Cursor IDE Repo Flaw Enables RCE
A critical vulnerability in the Cursor IDE allows arbitrary code execution on Windows by simply opening a malicious repository.
Developers frequently clone repositories from unknown sources, assuming the environment remains isolated from their local machine. A severe security oversight in the Cursor IDE shatters this expectation, as opening a project folder on Windows triggers an automatic execution of any file named git.exe placed within the root directory.
Execution Without User Consent
When a developer opens a directory in Cursor, the application attempts to locate a Git binary to perform repository-level operations. If a malicious executable is present, the IDE runs it with the permissions of the logged-in user. This occurs without any warning, approval dialog, or interaction from the developer. Because the binary runs as the user, it gains full access to SSH keys, cloud tokens, and source code stored on the local system.
Timeline of Disclosure Failure
Security researchers at Mindgard first reported this vulnerability to Cursor on December 15, 2025. Despite repeated follow-ups throughout February, March, and April 2026, the company failed to address the issue. The researchers eventually opted for public disclosure after being ignored by the vendor.
- December 15, 2025: Mindgard reports the vulnerability to Cursor.
- January 20, 2026: HackerOne confirms receipt and reproduction of the report.

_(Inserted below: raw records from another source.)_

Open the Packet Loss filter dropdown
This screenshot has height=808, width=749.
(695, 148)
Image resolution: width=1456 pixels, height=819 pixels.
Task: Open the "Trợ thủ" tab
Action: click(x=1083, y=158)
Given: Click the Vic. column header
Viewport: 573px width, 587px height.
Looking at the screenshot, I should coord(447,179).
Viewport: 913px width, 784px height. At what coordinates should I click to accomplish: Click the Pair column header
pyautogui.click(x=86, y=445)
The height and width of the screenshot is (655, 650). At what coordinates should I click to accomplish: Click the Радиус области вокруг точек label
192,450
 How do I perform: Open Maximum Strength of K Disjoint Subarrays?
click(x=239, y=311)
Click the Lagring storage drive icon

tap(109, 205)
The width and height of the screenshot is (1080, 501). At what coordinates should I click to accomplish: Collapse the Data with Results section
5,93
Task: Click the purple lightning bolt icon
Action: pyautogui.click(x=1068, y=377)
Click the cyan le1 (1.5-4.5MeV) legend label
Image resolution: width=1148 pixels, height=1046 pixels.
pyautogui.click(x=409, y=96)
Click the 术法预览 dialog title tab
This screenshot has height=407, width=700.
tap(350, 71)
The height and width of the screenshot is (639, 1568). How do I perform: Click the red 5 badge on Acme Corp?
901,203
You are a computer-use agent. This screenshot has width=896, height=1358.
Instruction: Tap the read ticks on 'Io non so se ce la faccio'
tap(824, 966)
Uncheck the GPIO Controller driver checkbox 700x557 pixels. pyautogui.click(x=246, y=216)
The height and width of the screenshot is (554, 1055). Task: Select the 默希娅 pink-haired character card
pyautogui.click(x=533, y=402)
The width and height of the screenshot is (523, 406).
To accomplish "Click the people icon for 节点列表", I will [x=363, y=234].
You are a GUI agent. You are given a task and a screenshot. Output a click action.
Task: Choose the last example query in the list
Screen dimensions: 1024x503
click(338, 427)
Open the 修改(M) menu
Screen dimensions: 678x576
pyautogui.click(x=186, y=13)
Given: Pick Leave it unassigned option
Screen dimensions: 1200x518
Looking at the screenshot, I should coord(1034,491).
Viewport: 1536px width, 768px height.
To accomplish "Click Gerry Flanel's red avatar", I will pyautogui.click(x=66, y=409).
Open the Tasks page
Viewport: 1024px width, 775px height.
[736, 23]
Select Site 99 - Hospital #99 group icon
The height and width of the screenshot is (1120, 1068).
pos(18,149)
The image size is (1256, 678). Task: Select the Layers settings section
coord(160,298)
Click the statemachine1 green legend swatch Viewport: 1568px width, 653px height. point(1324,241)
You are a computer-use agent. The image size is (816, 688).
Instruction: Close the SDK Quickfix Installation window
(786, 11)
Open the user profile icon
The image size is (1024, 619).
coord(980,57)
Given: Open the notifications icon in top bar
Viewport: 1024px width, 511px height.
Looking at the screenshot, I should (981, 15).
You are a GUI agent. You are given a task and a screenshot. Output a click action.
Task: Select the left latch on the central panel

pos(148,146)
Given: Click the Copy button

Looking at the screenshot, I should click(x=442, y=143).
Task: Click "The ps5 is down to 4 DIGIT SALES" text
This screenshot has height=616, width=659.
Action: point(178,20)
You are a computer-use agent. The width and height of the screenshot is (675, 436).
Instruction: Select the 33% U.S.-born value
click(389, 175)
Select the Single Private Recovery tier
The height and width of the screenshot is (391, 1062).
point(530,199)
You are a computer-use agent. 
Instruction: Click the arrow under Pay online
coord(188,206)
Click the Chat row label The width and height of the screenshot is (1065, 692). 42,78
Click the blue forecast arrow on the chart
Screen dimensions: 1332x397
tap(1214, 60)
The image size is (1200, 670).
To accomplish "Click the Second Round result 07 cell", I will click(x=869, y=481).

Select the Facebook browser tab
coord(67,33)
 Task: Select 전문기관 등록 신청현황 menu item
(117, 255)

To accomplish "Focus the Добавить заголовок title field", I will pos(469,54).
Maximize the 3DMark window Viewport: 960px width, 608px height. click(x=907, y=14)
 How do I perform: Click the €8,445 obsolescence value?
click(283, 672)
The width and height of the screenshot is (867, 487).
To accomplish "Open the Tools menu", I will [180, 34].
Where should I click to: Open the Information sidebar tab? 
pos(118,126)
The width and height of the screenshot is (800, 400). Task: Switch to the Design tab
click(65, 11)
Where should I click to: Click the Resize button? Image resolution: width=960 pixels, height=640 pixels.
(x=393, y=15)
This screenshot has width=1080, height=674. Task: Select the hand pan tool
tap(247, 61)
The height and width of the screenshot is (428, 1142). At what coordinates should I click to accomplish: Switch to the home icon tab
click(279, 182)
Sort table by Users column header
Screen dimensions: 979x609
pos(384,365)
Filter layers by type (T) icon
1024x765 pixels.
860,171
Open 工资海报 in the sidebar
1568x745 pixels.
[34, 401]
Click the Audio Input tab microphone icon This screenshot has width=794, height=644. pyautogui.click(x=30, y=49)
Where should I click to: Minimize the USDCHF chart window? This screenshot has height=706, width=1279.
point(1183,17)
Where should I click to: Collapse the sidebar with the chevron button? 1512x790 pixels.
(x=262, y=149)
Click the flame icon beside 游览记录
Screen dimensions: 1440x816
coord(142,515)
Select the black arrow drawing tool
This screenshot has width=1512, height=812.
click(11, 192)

- April 30, 2026: Mindgard confirms the flaw persists in version 3.2.16.
- July 10, 2026: Cursor ships version 3.11, which remains unpatched.
The Industry-Wide Pattern
The issue is not unique to Cursor; other AI-driven development tools share similar vulnerabilities regarding search path resolution on Windows. Research from Cymulate confirms that tools like the GitHub Copilot CLI, the Gemini CLI, and the Codex desktop app exhibit identical behavior. Vendors have largely dismissed these reports, often arguing that a developer placing an untrusted binary in a directory implies a lack of threat. As noted by the security research team:
Full disclosure is the nuclear option of vulnerability disclosure
— Aaron Portnoy, researcher
Defensive Strategy and Risk
Because no patch currently exists, the responsibility for mitigation falls on the user or the organization's IT department. On managed Windows fleets, administrators should implement AppLocker or Windows App Control policies to block execution of binaries located within workspace directories. For individual developers, the most secure approach involves opening untrusted repositories only within a Windows Sandbox or a disposable virtual machine. Organizations must treat cloned code not as passive text, but as potentially active, executable content capable of compromising the entire development environment.